(JOB 1) In the forum post below on Team Law's Standard for Review, when reviewing the parties in a relationship you are involved with, whose nature must you review first?
(JOB 2) Please extend the forum post on Team Law's Standard for Review, picking up right after its final sentence.

(SELECTED EXCERPT)

Start

Postby Admin » Wednesday June 22nd, 2005 1:39 pm GMT

:h: We hope you have been enjoying our Open Forum. We also hope it is answering questions you may have had and giving you good reasons to get involved with your support of Team Law. We hope you find Team Law a place where the mysticism around topics rarely taught to the general public are unraveled, making them easy to understand. We appreciate your comments and invite you to tell everyone about Team Law.

It is virtually impossible to live in this “modern world” and not interact with others through contracts. It is also impossible to follow the teachings provided in scripture without participating in contracts for they require man to covenant with our Creator.

Where the principle elements of contracts, trusts and the concept of the corporation sole bring light to almost any relationship, we present them here together to help you better understand the various relationships you may be involved with.
Team Law's: Standard for Review

Rule 1: To understand any relationship you must:
  1. First understand who the parties are;
    1. Always know yourself first
    2. Discover the true nature of all other parties second
  2. Then you must understand the environmental and historical nature of the relationship; and,
  3. Only then do the actual terms of the relationship begin to have meaning and bearing on the relationship.
Rule 2: To have any hope of understanding any particular situation in any relationship you must have first applied Rule 1, only then do the details of the situation in question have any meaning; Thus, Rule two is, review the details in question only after you have completed the review required by Rule 1, then review the details in question in accord with the steps required in Rule 1.

The biggest problem with this is most people do not address themselves first. When you review the parties in any relationship you are personally involved with you must review your own personal nature first, including whatever capacity you serve in the relationship. The next biggest problem is people fail to do their own research and instead rely on third party sources. You must know your own nature and the capacity you serve in any relationship and you must do your own research from the actual facts and history of the relationship. If these necessities alone were followed, our nation’s Constitution would not be hanging by a thread and the confusion found in the Patriot, Law, Freedom and Tax movements would be resolved. Therefore, we set this standard as the Standard for Review of any situation involving a relationship between parties. Team Law uses this standard for review in every review we do. It is key reason we rarely get anything wrong in our reviews; the other reasons are we always go to the source and verify facts rather than ever trusting in any third party information, and we stick to the law and historical facts.

End

(DATASET)
Start

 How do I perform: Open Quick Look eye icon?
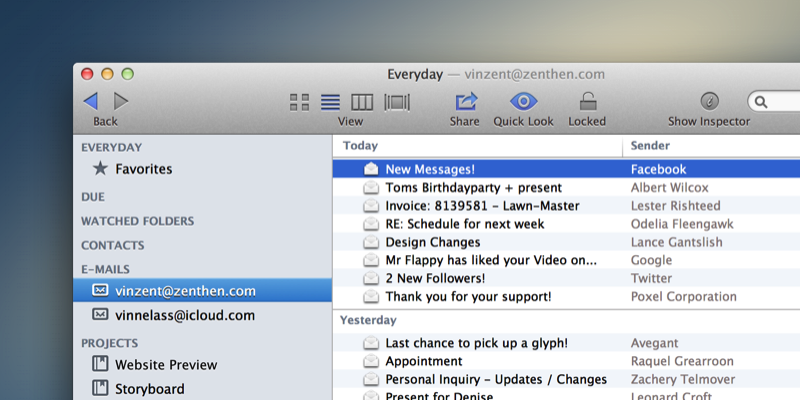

End
Start

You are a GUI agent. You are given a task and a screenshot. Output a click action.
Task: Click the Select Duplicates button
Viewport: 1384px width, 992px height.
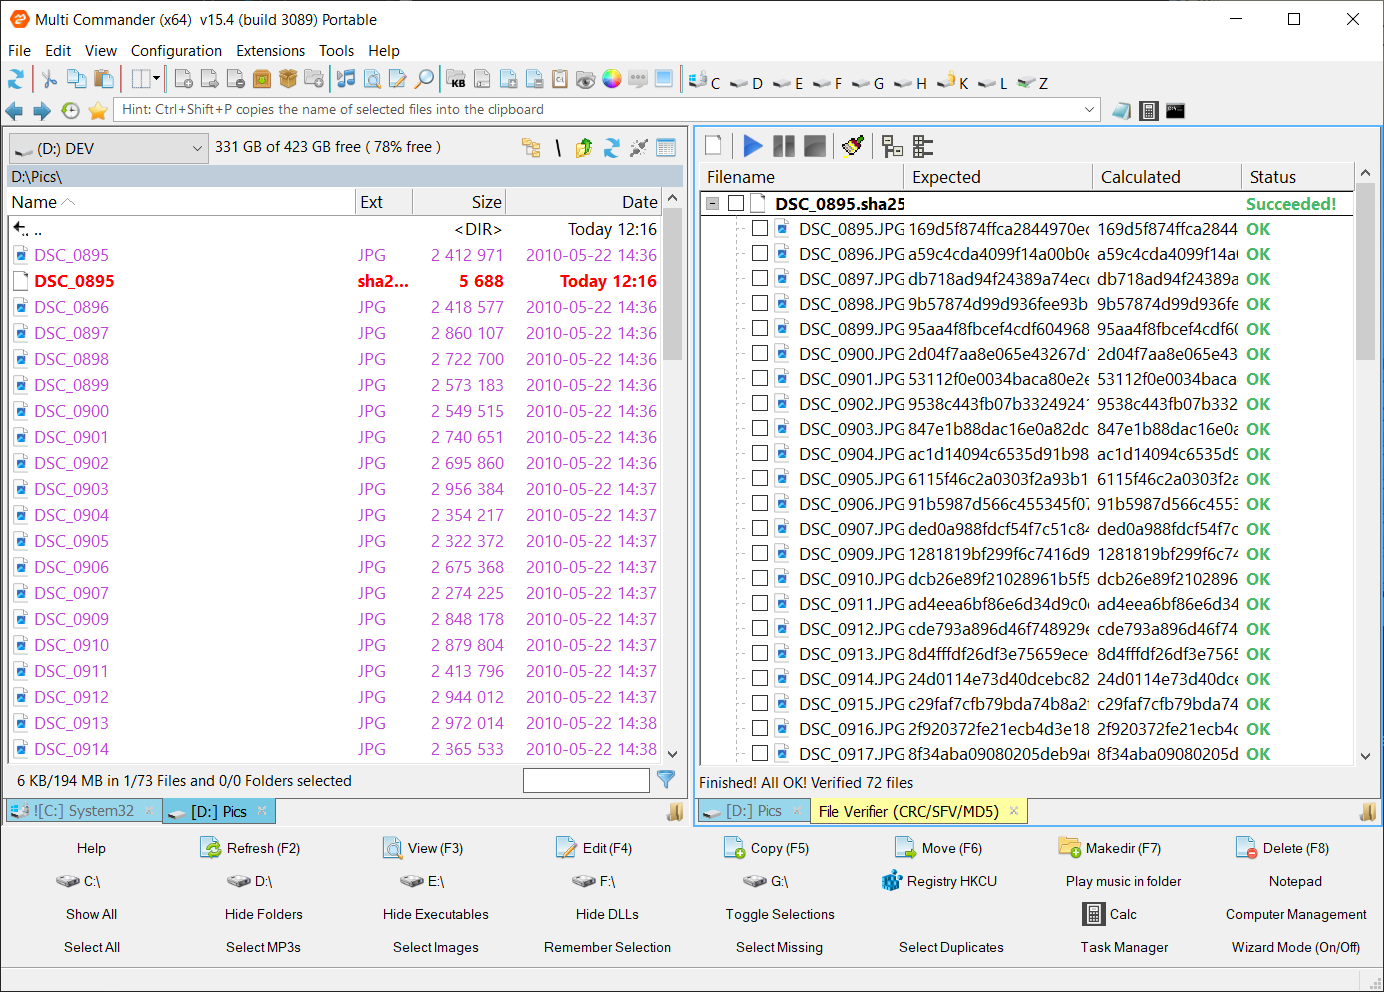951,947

End
Start

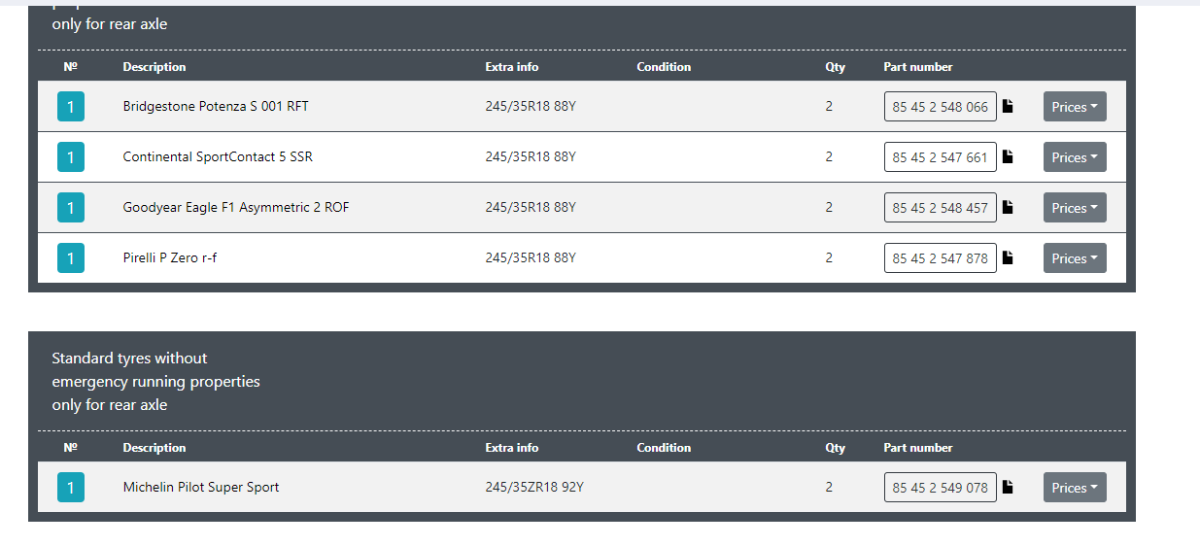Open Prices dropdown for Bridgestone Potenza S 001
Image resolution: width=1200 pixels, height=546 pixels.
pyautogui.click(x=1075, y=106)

End

(EXERCISE RESPONSE 1) Your own personal nature, including whatever capacity you serve in the relationship.

(EXERCISE RESPONSE 2)
Having set that standard for review lets now move on to that special kind of relationship at the center of this topic — contracts.

Contracts
A contract, as we will consider the subject here, is defined as:
Black's Law Dictionary, 7th edition wrote:1. An agreement between two or more parties creating obligations that are enforceable or otherwise recognizable at law.

Every contract, whether implied or written, must have all of the following elements:
  1. a giver;
  2. a receiver;
  3. valuable consideration over time; and,
  4. acceptance.
Some people get a bit confused here in the matter of acceptance; they are of the impression that acceptance requires a signature and they think a signature must be performed in pen and ink. The courts accept signatures on paper as evidence of the intent to accept (agree to) the terms of a contract; the courts recognize such evidence indicates the signer’s intent to agree, which intent is proven by the signer’s signature act; that is the signer placed the pen on the paper and purposefully moved it in order to leave the ink trail as evidence of the signer’s agreement. The proof of agreement is the signature act not the trail of ink. The trail of ink is merely evidence of the signature act. Therefore, when a person performs an act that evidences agreement with, or compliance to, the terms of a contract, written or not, the act itself is a signature act that proves the agreement and so the contract. It should go without saying that written contracts make proving the terms of the relationship far easier and remove questions as to the terms of the agreement. A lawful contract cannot compel the impossible. A lawful contract cannot compel an unlawful act.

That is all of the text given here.